#### What the exercise asks
Lines from the one with "Task: Collapse the Blackfly S panel chevron" up to and including the one with "Screen dimensions: 750x636" are to be copied exactly from the records below, without their pictures.

#### Material for this task

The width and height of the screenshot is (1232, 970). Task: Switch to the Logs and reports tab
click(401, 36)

--

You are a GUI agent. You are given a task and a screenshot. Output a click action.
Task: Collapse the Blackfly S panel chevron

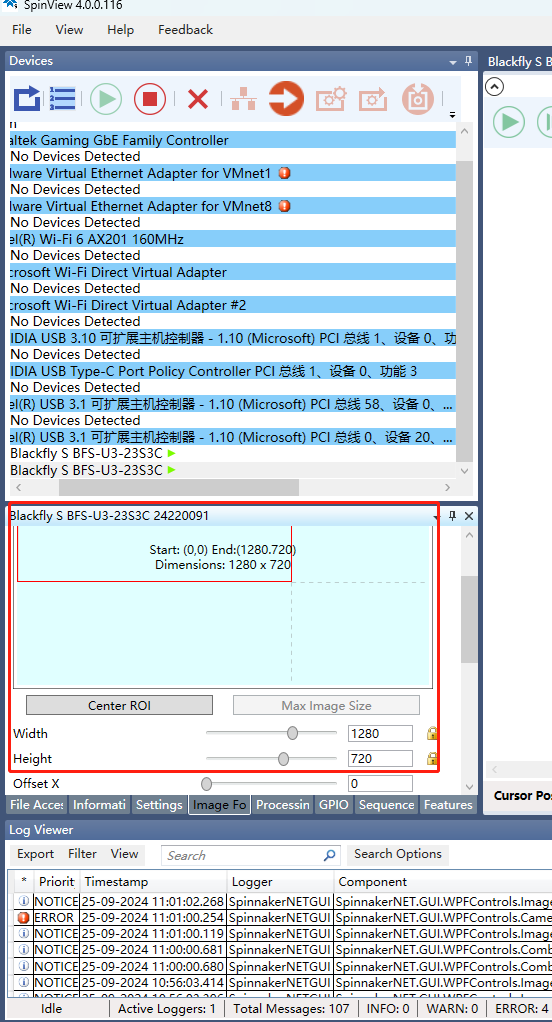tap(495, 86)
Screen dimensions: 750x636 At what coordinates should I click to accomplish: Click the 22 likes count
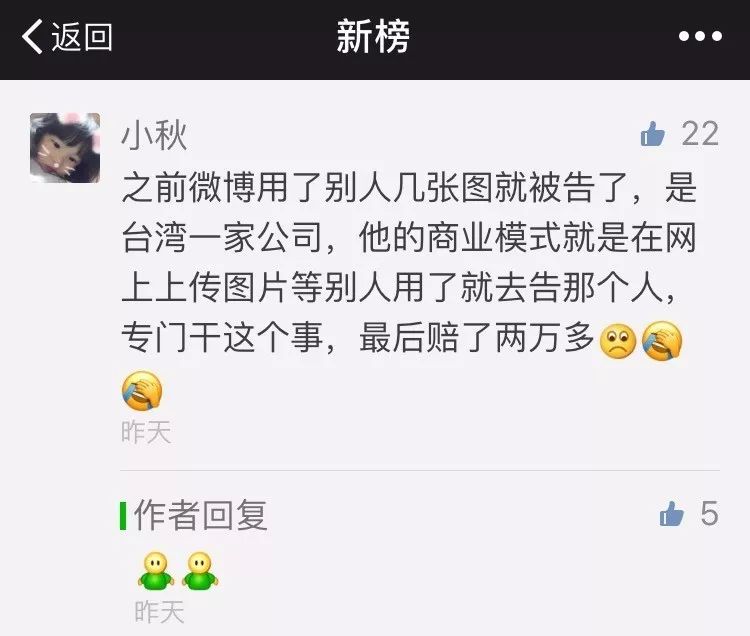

#### Task answer
Task: Collapse the Blackfly S panel chevron

tap(495, 86)
Screen dimensions: 750x636 At what coordinates should I click to accomplish: Click the 22 likes count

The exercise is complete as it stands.